*Short problem*.
List every line of the items below that contains the word "tapeta", copying each such line in full.

*Data listing*.
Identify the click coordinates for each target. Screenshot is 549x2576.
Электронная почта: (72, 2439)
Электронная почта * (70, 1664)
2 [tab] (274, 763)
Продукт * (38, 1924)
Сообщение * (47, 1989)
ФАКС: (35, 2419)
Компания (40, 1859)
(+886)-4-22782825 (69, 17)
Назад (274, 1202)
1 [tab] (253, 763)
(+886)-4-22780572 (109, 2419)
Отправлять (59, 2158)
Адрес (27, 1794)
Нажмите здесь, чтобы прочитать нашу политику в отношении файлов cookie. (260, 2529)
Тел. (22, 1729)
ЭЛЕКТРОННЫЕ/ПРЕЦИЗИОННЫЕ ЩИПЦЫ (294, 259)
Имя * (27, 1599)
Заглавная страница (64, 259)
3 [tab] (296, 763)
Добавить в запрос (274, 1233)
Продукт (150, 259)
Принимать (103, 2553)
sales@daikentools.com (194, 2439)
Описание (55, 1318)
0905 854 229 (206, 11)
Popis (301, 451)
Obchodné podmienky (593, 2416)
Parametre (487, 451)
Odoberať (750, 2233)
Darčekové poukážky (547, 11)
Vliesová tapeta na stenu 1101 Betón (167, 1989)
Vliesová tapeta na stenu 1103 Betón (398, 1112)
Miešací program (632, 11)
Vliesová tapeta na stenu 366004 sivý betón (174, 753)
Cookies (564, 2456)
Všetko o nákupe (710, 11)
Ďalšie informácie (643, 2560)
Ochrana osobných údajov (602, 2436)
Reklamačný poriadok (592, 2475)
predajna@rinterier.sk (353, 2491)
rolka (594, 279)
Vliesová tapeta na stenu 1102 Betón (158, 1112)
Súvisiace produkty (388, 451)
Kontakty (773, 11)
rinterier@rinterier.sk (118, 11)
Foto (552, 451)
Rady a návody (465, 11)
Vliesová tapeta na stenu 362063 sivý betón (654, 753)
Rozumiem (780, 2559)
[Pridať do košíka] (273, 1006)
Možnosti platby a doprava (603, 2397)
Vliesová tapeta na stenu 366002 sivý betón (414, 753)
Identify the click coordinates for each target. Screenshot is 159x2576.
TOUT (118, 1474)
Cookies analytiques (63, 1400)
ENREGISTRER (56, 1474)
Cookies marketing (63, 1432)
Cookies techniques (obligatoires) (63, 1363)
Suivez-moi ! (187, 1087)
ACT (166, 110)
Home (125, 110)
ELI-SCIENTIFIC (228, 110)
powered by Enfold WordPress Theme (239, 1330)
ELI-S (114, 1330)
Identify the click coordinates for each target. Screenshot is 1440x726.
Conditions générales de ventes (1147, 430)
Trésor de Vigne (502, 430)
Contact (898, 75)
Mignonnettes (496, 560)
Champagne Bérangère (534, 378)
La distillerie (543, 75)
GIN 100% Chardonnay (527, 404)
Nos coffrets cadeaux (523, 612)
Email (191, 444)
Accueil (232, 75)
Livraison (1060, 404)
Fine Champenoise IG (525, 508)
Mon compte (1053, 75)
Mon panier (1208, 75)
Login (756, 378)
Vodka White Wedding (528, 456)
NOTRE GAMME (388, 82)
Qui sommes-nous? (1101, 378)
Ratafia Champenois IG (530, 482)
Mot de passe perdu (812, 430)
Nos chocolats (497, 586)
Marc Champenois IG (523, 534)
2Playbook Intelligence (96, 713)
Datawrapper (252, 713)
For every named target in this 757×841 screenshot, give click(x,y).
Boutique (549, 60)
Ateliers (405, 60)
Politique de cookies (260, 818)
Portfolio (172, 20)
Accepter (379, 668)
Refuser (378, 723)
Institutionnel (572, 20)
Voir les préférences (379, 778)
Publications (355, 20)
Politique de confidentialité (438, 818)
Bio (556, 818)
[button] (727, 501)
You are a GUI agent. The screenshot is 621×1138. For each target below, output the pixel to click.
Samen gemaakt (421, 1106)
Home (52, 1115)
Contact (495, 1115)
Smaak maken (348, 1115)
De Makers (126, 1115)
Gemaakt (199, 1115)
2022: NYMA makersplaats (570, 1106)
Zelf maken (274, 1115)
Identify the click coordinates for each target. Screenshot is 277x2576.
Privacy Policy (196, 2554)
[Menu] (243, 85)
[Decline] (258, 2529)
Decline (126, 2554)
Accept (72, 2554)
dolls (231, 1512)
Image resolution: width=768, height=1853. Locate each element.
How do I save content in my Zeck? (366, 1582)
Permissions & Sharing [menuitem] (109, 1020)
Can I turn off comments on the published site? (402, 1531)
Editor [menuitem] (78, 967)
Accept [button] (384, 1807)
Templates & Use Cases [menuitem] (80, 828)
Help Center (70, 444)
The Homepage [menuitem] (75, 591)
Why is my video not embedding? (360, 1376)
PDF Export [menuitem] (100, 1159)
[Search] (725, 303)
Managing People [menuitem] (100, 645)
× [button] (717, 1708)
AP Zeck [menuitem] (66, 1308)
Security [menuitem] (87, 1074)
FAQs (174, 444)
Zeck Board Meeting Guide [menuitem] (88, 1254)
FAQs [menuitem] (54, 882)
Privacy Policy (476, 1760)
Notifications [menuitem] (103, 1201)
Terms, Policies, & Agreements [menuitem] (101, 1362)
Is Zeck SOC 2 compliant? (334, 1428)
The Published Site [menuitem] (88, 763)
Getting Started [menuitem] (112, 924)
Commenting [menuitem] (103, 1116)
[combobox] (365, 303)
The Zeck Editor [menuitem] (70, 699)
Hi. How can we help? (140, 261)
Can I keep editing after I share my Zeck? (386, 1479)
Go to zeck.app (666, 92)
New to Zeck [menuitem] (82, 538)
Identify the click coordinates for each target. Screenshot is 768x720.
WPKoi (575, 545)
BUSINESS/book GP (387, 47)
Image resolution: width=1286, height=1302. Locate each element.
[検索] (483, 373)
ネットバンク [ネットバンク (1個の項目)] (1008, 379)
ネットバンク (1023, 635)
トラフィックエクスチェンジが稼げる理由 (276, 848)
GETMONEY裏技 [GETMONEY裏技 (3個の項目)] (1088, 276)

*Solution to this problem*.
Vliesová tapeta na stenu 1101 Betón (167, 1989)
Vliesová tapeta na stenu 1103 Betón (398, 1112)
Vliesová tapeta na stenu 366004 sivý betón (174, 753)
Vliesová tapeta na stenu 1102 Betón (158, 1112)
Vliesová tapeta na stenu 362063 sivý betón (654, 753)
Vliesová tapeta na stenu 366002 sivý betón (414, 753)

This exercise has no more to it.